Unfamiliar regulations, long-distance management and other issues can crop up, but the risk can pay off.
That was the case for of Landover, Md., a provider of management, administrative and meeting support for federal government agencies and contractors. The company had an enormous opportunity that required it to open an office in London, England. And it almost didn’t take it. But with the right advice and the right personnel, this global expansion paid off.
“As a small business, we were anxious about accepting work in London,” notes President and CEO Wayne Gatewood. “Our job was to set up operations overseas to support global conferences, events and gatherings by the international community. We had never been overseas. We almost turned the work down. We were leery about stepping outside of our comfort zone.”
Here’s how Quality Support ensured that its overseas expansion was a success.
Get the facts – and the forms
Business rules and regulations vary significantly from country to country, so a critical first step is to understand what is required to open an office in a given country. Gatewood quickly discovered that Quality Support’s first challenge was to apply for a license to operate in Great Britain. “We didn’t know how to do that,” Gatewood admits, so he hired an attorney who understood how to do business in Britain to get that done. Next came having to deal with offshore taxes and other requirements. “Our CPA explained that there were taxes we’d have to pay and certain documents we’d have to file,” Gatewood adds. “He got in touch with an organization in London that facilitates small business entry into Great Britain. They were able to work with him so we knew what documents needed to be filed.”
Manage processes (here and there)
Another critical hurdle for Quality Support was ensuring that the kinds of processes and logistics that were second nature at home could be transferred to overseas operations. For example, he needed to work with his bank to set up financial relationships on both sides of the Atlantic so he could transfer funds to and from the London office. Since there would be a number of one-time expenses related to opening the office, Quality Support needed to obtain a line of credit. This required Gatewood to show proof – in the form of signed contracts, guarantees and letters of credit – that his company would have the income to manage the loan. Even with this, the U.S. bank with which he had a long-term relationship turned him down. However, he was able to obtain the necessary funds elsewhere.
Choose the right people
For Gatewood, the success of the U.K. operation hinged on putting the right people in place, and empowering those people (who would come from his U.S. office) to manage the venture successfully. He realized it would be impossible to be a hands-on manager. “We employ the leadership training I learned in the Marine Corps,” notes Gatewood. “You have to delegate. If you don’t trust your managers to do what they need to do, you’ve got problems in your organization. You’ve got to hire people who can take care of their people and maintain employee morale.”

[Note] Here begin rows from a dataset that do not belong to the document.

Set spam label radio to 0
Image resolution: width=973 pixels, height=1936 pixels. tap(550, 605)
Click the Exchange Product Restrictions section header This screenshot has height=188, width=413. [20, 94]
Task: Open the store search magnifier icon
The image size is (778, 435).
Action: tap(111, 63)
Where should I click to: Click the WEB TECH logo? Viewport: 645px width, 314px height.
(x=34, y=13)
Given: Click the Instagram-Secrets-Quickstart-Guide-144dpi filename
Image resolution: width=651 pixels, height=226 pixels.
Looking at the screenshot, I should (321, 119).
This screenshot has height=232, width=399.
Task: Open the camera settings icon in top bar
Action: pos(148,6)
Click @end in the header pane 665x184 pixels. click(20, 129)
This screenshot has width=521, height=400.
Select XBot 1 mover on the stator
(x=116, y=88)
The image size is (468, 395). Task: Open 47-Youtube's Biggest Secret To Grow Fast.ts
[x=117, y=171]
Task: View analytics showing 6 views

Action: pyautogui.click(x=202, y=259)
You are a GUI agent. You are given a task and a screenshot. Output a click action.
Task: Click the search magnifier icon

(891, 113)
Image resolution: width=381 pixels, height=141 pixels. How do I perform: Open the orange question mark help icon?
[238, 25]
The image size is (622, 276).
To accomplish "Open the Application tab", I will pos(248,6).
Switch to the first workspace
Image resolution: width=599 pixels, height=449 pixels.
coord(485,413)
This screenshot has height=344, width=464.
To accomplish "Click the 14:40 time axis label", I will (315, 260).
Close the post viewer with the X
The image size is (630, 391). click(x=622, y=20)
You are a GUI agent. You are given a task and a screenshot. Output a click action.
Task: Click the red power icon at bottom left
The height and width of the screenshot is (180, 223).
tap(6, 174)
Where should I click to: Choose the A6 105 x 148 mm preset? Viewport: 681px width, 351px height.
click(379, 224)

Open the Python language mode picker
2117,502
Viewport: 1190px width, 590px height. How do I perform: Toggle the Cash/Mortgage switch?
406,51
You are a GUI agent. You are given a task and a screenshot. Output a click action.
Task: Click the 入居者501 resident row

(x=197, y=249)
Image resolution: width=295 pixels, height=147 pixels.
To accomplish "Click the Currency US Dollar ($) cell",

Build a reporting structure
With the right people in place, setting up clear lines of communications between the U.S. and the U.K. became crucial. This ensured that projects that required tight deadlines wouldn’t lag because of time zone or communication issues. “We had twice-weekly reports required from our people,” Gatewood says. “It covered what they worked on, any surge requirements, anything that required beyond normal work day hours, problems and perceived concerns, and what they needed from us here in the U.S. As much as it was their responsibility, we have to mirror that responsibility in the U.S. to give them the tools they need to do it.”
With the right planning, attention to detail and people in place, the whole process of global expansion can be more comfortable – and more profitable – than you ever imagined.